Certo da revanche, o governo de Cartago com seus nobres proveu-se de exército maior e mais bem treinado sob organização e comando de Asdrubal e Aníbal. Entretanto, quando novamente a manutenção desse exército requereu mais dinheiro do que o governo dispunha, outra vez solicitou-se aos donos do poder econômico. Eles, porém, ficaram outra vez contrariados e, irados, viajaram secretamente para Roma, indo vender para os romanos as estratégias de defesa de Cartago em troca de perdão e cidadania, bem como permissão para morar e negociar no Império.
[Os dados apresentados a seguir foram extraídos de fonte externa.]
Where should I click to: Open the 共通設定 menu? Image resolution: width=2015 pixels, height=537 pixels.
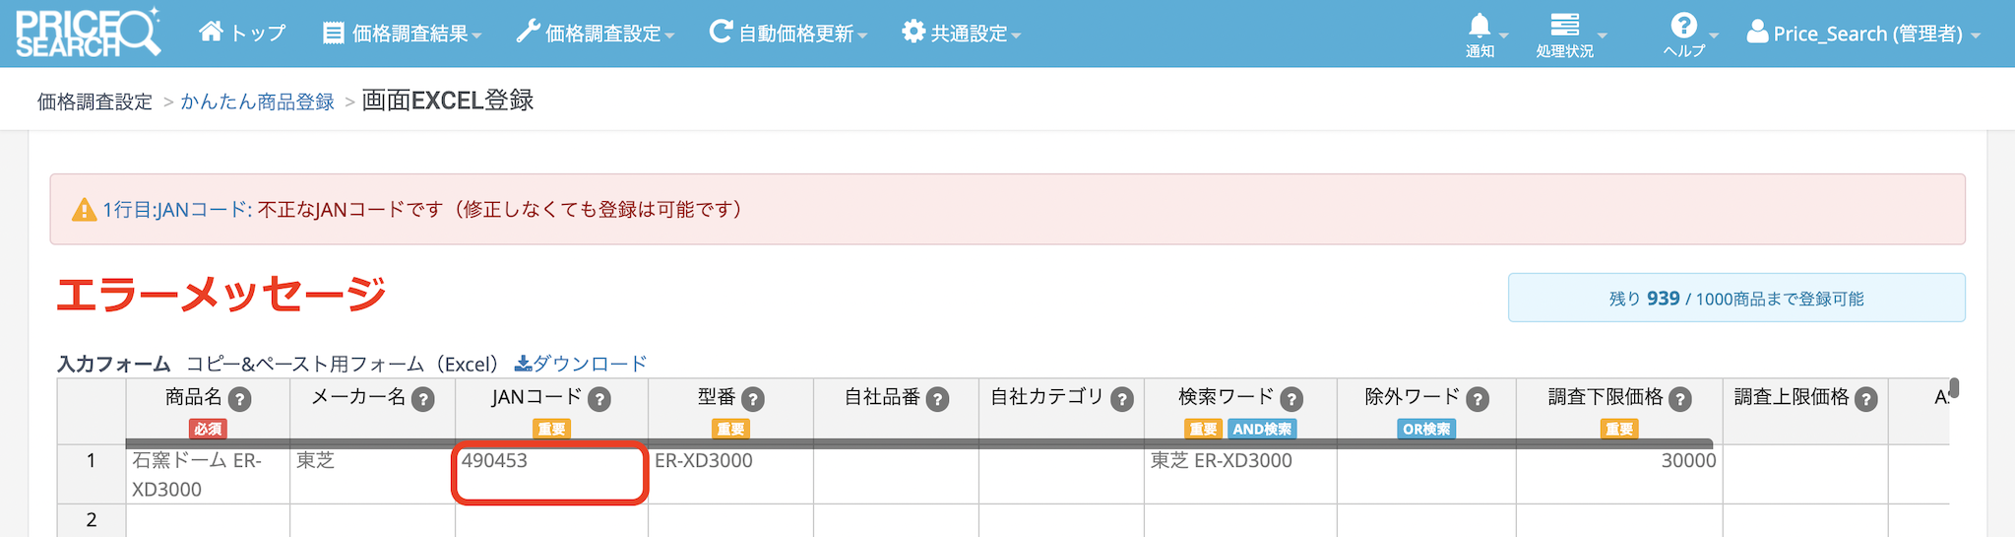pos(961,34)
Assim foi fácil para os romanos tomar Cartago na terceira Guerra Púnica, dizimar toda a sua população e destruir sua cidade a ponto de não deixar pedra sobre pedra. E até espalharam sal sobre seu sítio em sinal de que essa destruição era para sempre. Quanto aos poderosos cartagineses, ficaram mais ricos por terem vendido seus irmãos e seguiram felizes para sempre sem o menor peso na consciência.

Todavia, ser desleal e preocupar-se só consigo e nada com sua pátria e compatriotas não é privilégio dos ricos. Trata-se de uma característica do ser humano, haja vista que, quase em regra, quem se torna rico faz-se inacessível, seja porque não mais tem tempo, pois vive a cumprir compromissos que redundam em ganhos, ou porque muitos se entendem então mais dignos que os outros, a quem eles têm por fracassados, pois não conseguiram o que eles conseguiram. Por outro lado, é notória a forma como os pobres vêm àqueles que eles têm por ricos – como caixa forte, vistos apenas como fonte de recurso e como quem não carece compaixão e afeição.
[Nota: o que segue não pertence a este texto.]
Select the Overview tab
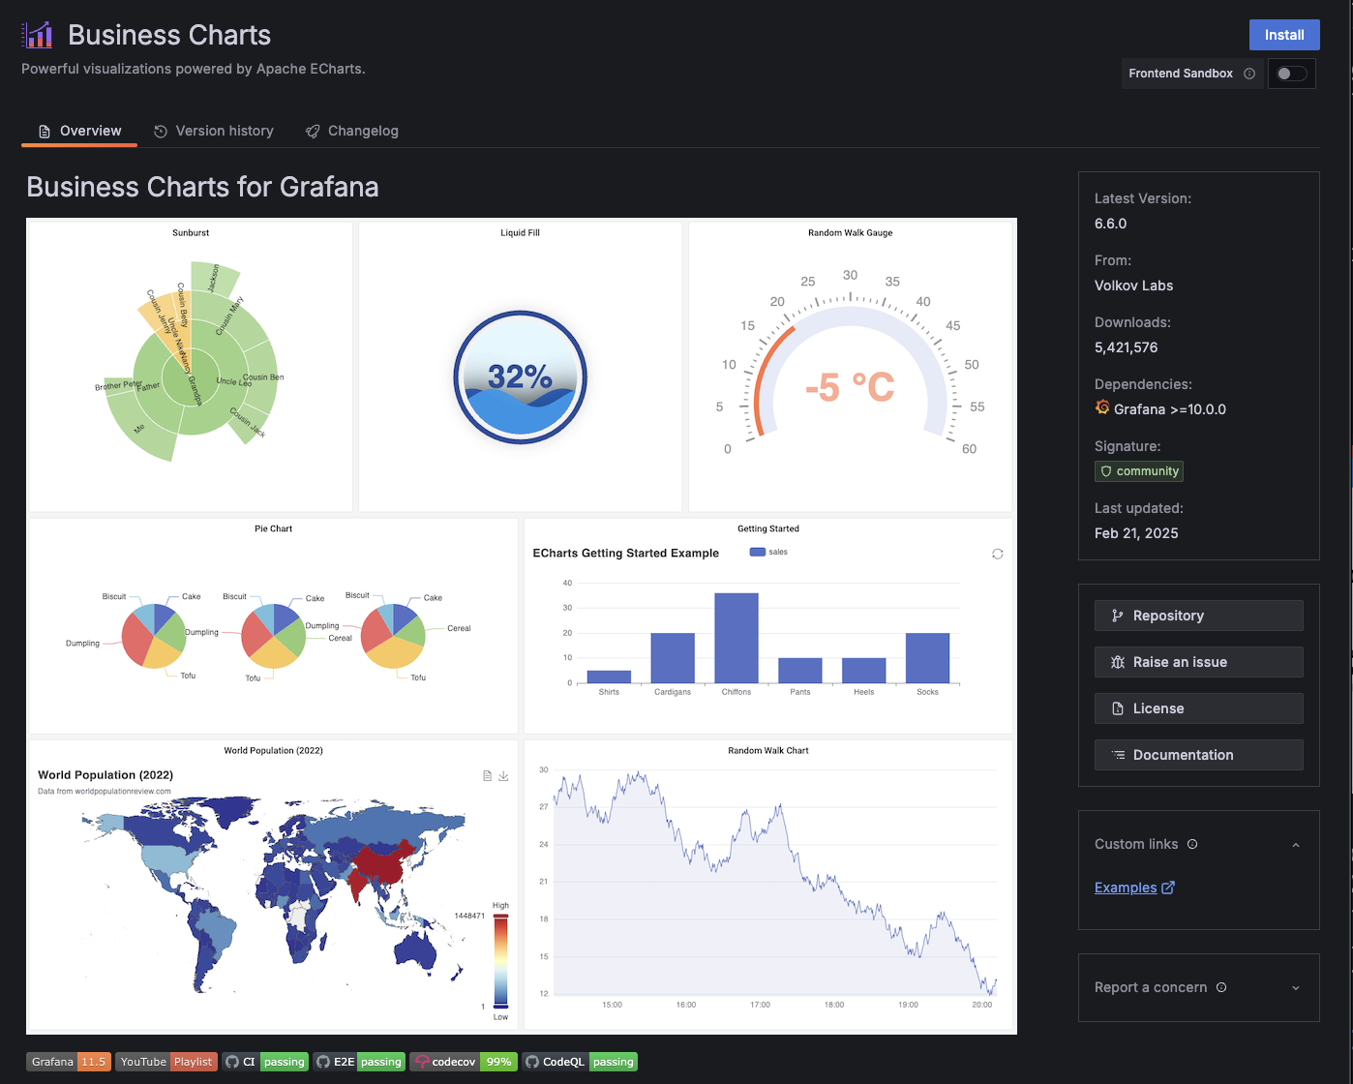point(79,131)
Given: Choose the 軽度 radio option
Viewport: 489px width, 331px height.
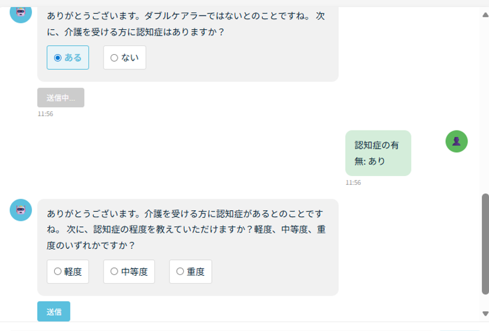Looking at the screenshot, I should click(68, 272).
O que se vê, entretanto, é que, enquanto pobres, muito mais pobres têm compaixão e são solidários para com os necessitados, enquanto os ricos, na maioria das vezes, postam-se indiferentes, como se já tivessem feito sua parte trabalhando e não criando problemas e nem andando a pedir, estando assim com seu dever cumprido.
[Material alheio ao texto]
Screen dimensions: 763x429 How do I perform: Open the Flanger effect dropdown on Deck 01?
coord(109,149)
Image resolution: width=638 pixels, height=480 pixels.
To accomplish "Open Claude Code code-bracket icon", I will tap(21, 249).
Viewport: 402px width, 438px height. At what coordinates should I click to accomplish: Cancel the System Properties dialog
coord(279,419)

Isso tudo prova que o poder econômico entorpece o ser humano, sufocando-lhe a humanidade, a compaixão e misericórdia, tira-lhe a confiança na provisão de Deus e põe no lugar o medo dos autos e baixos da vida, o pavor de perder o conforto, a honra aparente e os privilégios adquiridos, pelo que se torna avarento até com o menor centavo na hora de pagar pelos serviços de seus serviçais, parecendo-lhes também muito dispendioso dar qualquer esmola, apegando-se assim ao dinheiro como se fosse a única garantia de sua existência.

É verdade também que muitos pobres se tornariam exploradores sem piedade se ficassem ricos, como são impiedosos enquanto são pobres. Em contra, partida, ricos há com compaixão, capazes de se aproximar dos necessitados e não só servir-lhes de fonte de recurso, mas também ser seus amigos e ajudá-los a crescer.

A verdade é que a miséria existe porque somos inseguros, então quando temos um pouco queremos ter mais para garantir o futuro. Entretanto, nosso conforto vai aumentando e nosso conceito de suficiente vai se modificando, pelo que, sem percebermos, nossa reserva de segurança vai se tornando sempre mais alta, então nossa necessidade de acumular é sempre maior. Quando somos pobres aprendemos a ganhar no dia de hoje o sustento para hoje e confiar que no dia de amanhã conseguiremos o sustento para aquele dia. Se continuássemos cuidando do dia de hoje enquanto é hoje e deixando o dia de amanhã apara quando estivermos no amanhã, quando conseguíssemos para dois dias já nos sentiríamos mais relaxados e não sentiríamos tanta necessidade de garantir o dia trezentos e sessenta e cinco à frente a qualquer custo, retendo, por exemplo, com fraude os salários dos trabalhadores e empobrecendo a eles e a humanidade em geral.

“Mas Deus lhe disse: Louco, esta noite te pedirão a tua alma; e o que tens preparado, para quem será?” – 12:20.